Heavy metal signalling in plants: linking cellular and organismic responses

Heavy metals are required in plants as essential micronutrients or act as toxic compounds. How do plants perceive heavy metals and which signalling cascades are triggered leading to plant adaptation or injury? Copper (Cu) and cadmium (Cd) are reviewed as examples for heavy metals with contrasting physicochemical properties and functions in plants. Cu is an essential ligand for the catalytic activity of many enzymes. Its uptake and trafficking are tightly regulated and mediated by specific transporters and chaperones. Cu serves as a signalling intermediate for ethylene reception. Excess Cu is sensed by binding to transcription factors, thereby, activating an arsenal of abiotic stress defences including increased expression of metallothioneins, phytochelatins, and antioxidants which contribute to remove “free” Cu and to re-establish cellular ion and redox homeostasis. In contrast to Cu, no specific uptake systems are known for Cd. Cd enters cells by metal transporters with broad substrate specificities and probably also via Ca channels. It is toxic because of its high reactivity with sulphhydryl groups and causes oxidative stress by depletion of antioxidative systems and stimulation of H2O2-producing enzymes.
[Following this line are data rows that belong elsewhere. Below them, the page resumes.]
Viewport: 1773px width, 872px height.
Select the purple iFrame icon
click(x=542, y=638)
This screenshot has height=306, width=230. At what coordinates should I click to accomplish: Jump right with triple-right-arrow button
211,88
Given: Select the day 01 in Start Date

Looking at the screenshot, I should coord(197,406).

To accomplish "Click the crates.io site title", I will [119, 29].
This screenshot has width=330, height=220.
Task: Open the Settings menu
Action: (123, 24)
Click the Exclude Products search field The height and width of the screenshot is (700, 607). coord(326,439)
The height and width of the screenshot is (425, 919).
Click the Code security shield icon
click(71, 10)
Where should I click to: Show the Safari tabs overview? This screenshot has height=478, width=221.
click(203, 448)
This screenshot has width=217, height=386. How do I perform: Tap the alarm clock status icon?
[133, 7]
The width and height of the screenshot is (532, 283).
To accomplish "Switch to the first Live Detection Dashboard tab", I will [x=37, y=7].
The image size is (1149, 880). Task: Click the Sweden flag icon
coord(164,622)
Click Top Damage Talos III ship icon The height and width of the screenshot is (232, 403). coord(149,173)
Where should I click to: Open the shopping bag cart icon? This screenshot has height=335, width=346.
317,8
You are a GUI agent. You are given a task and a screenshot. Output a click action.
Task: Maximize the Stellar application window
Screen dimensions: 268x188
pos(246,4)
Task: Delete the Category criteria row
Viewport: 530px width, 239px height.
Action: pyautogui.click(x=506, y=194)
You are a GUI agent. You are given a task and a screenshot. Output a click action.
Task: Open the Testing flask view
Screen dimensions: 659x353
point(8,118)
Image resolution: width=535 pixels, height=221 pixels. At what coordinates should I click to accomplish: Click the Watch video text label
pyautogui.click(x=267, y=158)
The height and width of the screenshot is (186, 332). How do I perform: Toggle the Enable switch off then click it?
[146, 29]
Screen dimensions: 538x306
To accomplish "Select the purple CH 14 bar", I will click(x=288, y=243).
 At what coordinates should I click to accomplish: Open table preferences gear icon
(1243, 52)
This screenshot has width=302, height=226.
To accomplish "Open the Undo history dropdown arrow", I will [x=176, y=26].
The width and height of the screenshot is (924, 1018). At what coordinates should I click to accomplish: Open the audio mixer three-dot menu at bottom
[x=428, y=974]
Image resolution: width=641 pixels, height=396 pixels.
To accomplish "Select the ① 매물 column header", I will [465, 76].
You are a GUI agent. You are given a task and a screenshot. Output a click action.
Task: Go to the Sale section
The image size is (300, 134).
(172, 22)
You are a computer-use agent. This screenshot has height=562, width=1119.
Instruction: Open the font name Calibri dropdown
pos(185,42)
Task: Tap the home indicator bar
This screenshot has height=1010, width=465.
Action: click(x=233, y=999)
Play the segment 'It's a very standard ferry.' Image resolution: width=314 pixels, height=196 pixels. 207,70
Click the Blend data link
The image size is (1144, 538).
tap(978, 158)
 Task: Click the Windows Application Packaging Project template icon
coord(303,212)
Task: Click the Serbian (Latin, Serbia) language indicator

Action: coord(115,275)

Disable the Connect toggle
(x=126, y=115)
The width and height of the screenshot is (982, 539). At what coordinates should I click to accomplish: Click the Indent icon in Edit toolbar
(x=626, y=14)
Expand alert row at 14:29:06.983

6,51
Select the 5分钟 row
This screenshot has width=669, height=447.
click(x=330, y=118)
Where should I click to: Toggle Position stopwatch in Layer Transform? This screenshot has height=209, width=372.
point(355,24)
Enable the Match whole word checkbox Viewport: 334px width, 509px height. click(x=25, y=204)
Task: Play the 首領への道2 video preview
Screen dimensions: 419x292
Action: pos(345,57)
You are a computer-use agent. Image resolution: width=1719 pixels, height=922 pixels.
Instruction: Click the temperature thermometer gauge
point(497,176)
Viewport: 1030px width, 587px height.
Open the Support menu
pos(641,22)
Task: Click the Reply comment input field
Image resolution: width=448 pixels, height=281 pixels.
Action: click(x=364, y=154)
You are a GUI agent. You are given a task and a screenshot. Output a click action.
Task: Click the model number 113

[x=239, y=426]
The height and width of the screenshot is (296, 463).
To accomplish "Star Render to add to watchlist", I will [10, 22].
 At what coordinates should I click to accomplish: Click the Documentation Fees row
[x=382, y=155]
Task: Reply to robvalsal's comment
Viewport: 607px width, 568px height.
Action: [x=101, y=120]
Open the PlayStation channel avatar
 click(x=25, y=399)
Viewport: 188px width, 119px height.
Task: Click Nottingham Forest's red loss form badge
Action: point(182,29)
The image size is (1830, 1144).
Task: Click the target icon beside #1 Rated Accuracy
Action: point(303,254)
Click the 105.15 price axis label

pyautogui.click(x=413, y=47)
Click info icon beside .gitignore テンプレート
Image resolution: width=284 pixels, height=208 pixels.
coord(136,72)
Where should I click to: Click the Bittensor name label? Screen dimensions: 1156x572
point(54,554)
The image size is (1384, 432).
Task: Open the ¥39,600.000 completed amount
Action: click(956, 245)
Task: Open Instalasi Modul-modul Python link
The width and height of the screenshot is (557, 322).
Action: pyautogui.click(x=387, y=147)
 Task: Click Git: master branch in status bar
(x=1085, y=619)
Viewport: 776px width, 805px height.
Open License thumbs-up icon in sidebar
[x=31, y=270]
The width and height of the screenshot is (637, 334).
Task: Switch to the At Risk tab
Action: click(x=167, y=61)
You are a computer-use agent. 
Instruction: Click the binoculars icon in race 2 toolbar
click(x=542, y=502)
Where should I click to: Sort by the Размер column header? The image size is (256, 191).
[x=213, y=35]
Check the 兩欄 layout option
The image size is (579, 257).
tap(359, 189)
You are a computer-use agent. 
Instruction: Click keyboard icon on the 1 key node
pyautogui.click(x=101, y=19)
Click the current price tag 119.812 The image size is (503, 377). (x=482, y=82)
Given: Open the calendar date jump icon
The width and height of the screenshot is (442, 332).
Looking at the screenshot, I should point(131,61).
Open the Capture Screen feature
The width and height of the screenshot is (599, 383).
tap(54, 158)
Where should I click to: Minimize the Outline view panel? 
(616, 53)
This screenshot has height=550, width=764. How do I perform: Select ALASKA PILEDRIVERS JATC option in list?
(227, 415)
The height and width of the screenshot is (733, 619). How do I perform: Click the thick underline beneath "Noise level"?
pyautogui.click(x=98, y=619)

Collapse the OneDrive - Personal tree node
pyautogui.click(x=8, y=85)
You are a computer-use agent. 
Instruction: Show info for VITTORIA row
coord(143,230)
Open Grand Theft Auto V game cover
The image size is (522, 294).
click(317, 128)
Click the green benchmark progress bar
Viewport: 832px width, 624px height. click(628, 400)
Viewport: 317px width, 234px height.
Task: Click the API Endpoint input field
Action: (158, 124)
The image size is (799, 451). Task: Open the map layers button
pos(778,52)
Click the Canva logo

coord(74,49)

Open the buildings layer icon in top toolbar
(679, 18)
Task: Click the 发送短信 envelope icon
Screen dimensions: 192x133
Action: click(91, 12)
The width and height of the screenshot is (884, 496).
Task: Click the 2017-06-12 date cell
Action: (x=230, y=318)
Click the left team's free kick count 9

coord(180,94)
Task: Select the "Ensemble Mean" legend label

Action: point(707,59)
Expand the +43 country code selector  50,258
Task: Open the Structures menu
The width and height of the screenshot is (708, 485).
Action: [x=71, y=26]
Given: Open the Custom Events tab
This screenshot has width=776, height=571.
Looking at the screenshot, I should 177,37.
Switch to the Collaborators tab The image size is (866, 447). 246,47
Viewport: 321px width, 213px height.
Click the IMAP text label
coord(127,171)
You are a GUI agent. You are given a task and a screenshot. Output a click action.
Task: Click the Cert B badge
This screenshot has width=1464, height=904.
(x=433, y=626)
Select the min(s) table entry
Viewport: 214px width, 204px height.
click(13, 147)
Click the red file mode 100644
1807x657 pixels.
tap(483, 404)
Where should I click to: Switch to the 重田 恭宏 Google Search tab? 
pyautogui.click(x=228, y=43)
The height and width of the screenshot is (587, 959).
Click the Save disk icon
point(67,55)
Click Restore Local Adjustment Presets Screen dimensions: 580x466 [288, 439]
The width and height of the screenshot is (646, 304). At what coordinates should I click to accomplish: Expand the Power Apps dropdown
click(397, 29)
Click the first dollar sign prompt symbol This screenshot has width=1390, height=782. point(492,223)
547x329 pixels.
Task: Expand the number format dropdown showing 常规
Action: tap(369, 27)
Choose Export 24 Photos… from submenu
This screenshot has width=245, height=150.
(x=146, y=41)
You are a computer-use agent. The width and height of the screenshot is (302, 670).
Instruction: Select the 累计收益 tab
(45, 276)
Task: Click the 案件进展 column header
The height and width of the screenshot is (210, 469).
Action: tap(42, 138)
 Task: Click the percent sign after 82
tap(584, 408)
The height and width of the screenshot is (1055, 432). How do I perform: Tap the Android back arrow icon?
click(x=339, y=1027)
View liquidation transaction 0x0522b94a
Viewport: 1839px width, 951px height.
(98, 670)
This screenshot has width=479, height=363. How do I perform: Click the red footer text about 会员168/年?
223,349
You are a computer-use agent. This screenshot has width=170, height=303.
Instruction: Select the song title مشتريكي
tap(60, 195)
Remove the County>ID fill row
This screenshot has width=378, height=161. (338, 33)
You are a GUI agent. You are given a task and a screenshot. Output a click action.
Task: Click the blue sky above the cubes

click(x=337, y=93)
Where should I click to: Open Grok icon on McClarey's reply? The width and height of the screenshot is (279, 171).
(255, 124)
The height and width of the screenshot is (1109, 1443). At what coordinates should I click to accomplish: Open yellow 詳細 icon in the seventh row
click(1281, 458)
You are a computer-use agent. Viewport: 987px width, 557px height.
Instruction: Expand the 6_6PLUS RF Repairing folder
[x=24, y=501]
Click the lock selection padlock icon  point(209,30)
As a result, Cd triggers stress signalling pathways similar to those activated by Cu including cascades leading to programmed cell death. Important cross-talk exists between heavy metal and other abiotic stress signalling pathways (drought, oxidative stress). Excess heavy metals affect root functions at multiple levels and cause accumulation of abscisic acid (ABA). We propose a model how ABA and Cd signalling may interact at the organismic level to influence plant water status. Cytokinins act as antagonists of Cd indicating that the plant internal hormonal status may critically affect heavy metal tolerance.